Steven Soderbergh’s latest (and, according to him, final) film is a stylish take on the psychiatric-thriller genre that, despite progressive narrative absurdities, mostly delivers a dose to the pleasure centres.
Instead of a major farewell statement, Side Effects is a modest but clever diversion, touching on the director’s familiar themes of deception, emotional disengagement and corporate malfeasance. Propelled by sudden narrative shifts from writer Scott Z. Burns (Contagion, The Informant!), this is a borderline preposterous story grounded in believable performances, with Jude Law as a well-meaning but naive, British-born Manhattan shrink, Rooney Mara as his enigmatic depressive patient and Catherine Zeta-Jones as a feline rival therapist.

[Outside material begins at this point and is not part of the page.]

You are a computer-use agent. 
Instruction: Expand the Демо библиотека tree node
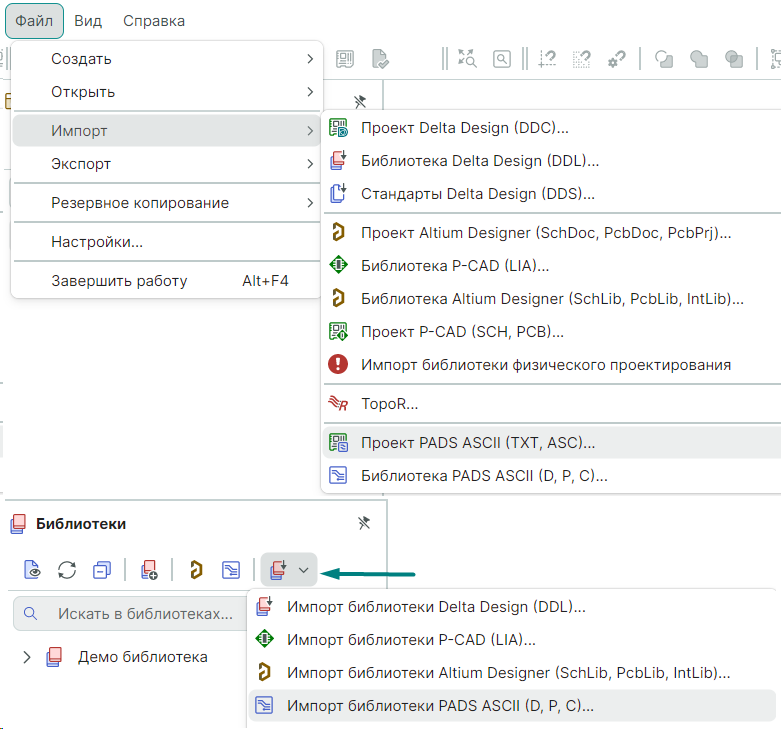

Though the theme is contemporary – pharmaceutical-company unscrupulousness, mood-altering drugs as the new middle-class norm – the tone is deliberately retro. With its steady pacing and probing, supple camera work (handled by Soderbergh, under his pseudonym Peter Andrews), the film evokes classic psychodramas, from Alfred Hitchcock’s Vertigo to Roman Polanski’s Repulsion, as well as kinky offshoots such as Fatal Attraction and Basic Instinct.
After the opening shot of fresh blood stains on floorboards gives a taste of what’s to come, Side Effects begins in an extended flashback, with Emily (Mara), applying her lipstick before visiting her husband Martin (Channing Tatum) in prison. Martin is about to be released after four years for insider trading, a crime that saw him lose his Connecticut mansion and yacht. Emily, now living in a modest Manhattan apartment and working in a graphic-design business, is not buoyed by his return. Martin’s release, and his dubious new business plans, trigger the return of a previous depression and, after an incident when she harms herself, she ends up at the hospital.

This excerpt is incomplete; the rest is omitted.